Bikelash? Not Everyone Swoons for City Cycles


“Hitting a Bicyclist Just Got Easier,” says Justine of Greenpointers. While she says she’s happy enough that North Brooklyn is getting plenty of new bike lanes from the DOT, she’s angry that one planned route will run along Manhattan Avenue.

“Are they out of their fucking minds?” asks Justine. She thinks it’s too crowded for that — citing the Avenue’s “two bus lines, countless double parked cars, trucks for deliveries, parking available on both sides of the street,” etc.

The more she thinks about it, the madder Justine gets — but not on behalf of the cyclists. “A driver could be stuck behind a two mile an hour cyclist all the way from Greenpoint to Nassau,” she says. “Holding up traffic behind them exponentially. And don’t even get me started on the fact that the bicyclists NEVER, and I mean fucking NEVER obey the traffic lights… I personally feel like hitting a bicyclist with your car should now be only ten points…”

City cyclists should get used to this sort of thing. Reliable stats are hard to come by, but judging by the overcrowded bike racks in hipster precincts, cycle use is up — at least among the young, fit, and sometimes annoying, as may be seen by Justine’s reaction of a local cyclist of a sort not uncommon: “this chick in a really bad blond wig (why?!) coasting along in her vintage Schwinn complete with basket as if she was meandering down a dirt path in a field with Ryan Gosling.”

It’s the price of success. Certainly City cycling has become fashionable: impeccably green and endorsed by local celebrities. And it’s strongly encouraged by the Mayor, with his bike-sharing plan, car-free zone, and the aforementioned bike lane boom.

So naturally there has to be a backlash. New York magazine recently reported the full-throated anti-bike sentiments of some Central Park regulars (“We want to ram a stick through their spokes!” one dog walker said. “Or string up some trip wire across the road!”). Even one of our favorite blogs, Queens Crap, has endorsed the licensing and increased traffic oversight of bicycles, and adds that “bicyclists should pay their fair share of tolls and parking fees, as long as these fees are applicable to other motor vehicles.” Any well-read blog that posts about city cycling is apt to get comments like this one from a Topix story on a biker who got run down: “The stupid bicyclists don’t follow the rules of the road… That’s their own fault if they get injured or killed.” Or this one from Curbed on a new Manhattan bike lane: “Go back to Smallville if you want to ride your bikes safely.”

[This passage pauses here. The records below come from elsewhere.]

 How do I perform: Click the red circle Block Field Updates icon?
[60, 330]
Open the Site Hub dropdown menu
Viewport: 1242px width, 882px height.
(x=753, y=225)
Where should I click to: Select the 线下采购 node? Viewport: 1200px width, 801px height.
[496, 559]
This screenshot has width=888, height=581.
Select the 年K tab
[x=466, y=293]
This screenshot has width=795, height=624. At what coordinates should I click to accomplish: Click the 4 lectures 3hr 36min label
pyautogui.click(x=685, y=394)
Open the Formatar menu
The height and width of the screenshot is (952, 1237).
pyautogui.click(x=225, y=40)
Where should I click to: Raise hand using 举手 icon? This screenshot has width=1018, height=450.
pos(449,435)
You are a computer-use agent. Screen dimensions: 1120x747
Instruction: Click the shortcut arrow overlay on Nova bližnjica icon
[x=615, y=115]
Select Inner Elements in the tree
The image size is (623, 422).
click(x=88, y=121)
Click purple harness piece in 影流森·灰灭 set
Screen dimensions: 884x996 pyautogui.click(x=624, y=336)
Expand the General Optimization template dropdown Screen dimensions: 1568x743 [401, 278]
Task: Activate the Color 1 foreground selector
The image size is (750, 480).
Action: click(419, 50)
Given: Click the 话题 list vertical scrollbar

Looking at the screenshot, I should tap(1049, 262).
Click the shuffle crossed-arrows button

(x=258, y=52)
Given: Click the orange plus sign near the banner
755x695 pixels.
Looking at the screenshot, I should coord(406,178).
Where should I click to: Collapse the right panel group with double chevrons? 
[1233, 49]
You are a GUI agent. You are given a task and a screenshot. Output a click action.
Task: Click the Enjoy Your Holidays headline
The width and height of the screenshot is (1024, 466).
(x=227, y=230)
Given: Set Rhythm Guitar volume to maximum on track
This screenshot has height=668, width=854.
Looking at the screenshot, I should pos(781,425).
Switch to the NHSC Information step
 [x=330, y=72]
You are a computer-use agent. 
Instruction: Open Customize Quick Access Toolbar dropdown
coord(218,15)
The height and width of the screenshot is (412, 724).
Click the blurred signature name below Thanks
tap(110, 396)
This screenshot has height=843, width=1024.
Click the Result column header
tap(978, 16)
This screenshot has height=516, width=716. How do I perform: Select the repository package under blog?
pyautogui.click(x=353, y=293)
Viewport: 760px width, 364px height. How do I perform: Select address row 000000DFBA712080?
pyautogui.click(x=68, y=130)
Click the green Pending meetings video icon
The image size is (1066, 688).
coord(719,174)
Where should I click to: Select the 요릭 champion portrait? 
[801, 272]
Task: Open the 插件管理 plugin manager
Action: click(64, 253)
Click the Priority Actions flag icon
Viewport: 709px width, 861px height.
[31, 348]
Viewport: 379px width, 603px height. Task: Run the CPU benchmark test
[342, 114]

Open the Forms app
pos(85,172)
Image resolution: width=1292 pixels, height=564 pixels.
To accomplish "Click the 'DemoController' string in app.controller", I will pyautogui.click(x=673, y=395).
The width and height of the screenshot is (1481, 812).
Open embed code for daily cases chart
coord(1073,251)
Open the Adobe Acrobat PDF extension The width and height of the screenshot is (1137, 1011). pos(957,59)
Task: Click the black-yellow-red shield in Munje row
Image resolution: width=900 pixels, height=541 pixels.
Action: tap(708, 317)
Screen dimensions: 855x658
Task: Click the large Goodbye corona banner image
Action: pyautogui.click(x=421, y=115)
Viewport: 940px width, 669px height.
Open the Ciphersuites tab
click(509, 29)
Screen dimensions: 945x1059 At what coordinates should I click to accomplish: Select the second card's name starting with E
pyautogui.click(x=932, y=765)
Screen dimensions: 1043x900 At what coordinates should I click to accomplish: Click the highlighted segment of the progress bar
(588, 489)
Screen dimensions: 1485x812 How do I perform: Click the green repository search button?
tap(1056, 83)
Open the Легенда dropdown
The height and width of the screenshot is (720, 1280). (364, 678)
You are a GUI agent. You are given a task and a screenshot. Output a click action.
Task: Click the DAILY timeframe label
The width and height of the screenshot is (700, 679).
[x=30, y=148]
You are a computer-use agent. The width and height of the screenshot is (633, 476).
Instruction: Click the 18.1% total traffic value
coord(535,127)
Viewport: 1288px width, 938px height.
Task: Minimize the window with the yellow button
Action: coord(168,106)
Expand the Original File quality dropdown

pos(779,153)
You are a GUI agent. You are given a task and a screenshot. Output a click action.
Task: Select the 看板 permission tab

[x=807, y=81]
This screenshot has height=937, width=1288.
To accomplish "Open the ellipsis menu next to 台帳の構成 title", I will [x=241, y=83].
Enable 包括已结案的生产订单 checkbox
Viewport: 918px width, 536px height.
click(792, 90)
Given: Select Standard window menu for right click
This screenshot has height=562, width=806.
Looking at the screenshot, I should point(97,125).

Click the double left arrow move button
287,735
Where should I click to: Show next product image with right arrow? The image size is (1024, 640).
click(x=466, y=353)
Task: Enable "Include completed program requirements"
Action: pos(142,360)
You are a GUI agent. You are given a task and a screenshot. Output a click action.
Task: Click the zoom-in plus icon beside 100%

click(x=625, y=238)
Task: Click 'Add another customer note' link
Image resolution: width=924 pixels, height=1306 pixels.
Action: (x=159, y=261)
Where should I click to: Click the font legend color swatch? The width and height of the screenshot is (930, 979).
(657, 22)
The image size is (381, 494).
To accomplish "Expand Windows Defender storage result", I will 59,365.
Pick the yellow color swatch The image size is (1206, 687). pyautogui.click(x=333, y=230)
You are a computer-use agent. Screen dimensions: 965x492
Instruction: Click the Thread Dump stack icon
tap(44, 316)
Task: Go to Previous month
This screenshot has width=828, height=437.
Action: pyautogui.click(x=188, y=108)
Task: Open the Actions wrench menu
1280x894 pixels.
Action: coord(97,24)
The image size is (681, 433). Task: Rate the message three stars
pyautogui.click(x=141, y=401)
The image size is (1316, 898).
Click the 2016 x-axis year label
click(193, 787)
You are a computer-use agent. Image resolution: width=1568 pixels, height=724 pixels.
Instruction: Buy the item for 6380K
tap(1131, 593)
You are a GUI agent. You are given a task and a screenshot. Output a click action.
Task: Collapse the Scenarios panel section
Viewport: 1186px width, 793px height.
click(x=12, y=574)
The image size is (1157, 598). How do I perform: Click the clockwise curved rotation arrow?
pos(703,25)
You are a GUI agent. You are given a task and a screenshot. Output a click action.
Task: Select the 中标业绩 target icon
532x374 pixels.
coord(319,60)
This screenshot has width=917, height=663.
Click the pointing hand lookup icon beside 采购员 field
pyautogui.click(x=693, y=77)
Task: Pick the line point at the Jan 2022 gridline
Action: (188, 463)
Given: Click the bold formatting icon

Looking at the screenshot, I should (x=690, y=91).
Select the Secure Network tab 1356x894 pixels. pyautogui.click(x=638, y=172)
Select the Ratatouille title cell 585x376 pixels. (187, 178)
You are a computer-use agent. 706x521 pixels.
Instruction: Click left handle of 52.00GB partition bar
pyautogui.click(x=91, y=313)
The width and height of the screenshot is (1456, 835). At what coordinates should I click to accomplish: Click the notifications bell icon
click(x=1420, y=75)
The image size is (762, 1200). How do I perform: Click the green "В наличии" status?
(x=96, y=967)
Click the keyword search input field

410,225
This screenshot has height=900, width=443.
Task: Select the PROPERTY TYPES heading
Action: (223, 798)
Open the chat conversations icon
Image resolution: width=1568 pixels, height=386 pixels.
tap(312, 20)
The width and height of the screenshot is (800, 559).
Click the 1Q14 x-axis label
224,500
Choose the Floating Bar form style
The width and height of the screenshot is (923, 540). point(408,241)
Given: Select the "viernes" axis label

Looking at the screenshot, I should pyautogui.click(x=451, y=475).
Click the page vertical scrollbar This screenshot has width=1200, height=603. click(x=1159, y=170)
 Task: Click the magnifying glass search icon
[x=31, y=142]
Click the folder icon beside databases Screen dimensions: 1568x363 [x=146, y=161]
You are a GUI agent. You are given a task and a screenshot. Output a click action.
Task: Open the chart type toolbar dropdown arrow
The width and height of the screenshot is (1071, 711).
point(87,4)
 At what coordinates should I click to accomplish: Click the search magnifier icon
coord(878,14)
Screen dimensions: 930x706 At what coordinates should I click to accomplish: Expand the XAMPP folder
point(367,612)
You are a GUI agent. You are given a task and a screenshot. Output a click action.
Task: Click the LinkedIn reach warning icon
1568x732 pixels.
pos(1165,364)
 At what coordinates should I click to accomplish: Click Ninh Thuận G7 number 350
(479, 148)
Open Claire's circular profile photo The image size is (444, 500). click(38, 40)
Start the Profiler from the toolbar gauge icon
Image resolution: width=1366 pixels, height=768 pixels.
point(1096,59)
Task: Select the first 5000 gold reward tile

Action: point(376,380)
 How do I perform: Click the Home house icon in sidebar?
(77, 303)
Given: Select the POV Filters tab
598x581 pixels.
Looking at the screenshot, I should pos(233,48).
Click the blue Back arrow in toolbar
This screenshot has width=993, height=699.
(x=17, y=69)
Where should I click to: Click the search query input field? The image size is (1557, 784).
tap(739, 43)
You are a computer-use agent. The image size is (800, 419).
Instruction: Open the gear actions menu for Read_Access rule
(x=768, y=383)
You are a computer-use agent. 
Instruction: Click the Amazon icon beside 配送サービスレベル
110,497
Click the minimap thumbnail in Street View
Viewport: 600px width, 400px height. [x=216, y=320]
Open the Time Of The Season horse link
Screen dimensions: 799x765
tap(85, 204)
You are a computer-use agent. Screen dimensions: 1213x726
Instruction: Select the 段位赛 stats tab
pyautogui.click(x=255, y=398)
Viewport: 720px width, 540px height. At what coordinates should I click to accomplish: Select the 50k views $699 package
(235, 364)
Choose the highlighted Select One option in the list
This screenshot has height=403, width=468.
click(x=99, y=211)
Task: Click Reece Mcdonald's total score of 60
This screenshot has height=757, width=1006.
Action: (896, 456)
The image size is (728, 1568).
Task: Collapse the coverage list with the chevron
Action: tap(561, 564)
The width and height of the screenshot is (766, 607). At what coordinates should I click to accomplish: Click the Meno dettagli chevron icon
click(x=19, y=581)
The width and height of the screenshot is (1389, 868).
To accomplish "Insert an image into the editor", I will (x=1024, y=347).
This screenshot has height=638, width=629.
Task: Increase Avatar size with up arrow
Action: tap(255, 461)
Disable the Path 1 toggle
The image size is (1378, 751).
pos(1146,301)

Citizen cyclists, be aware: not everyone finds our carefree cruising cute. Drivers will curse our disregard of stop-signs and traffic lights; pedestrians will grumble about grown men and women comporting themselves like Pee-Wee on his Big Adventure. The best we can do is be polite and attentive, avoid being too conspicuous, and wait for a change in public temperature. The Critical Mass of history is on our side.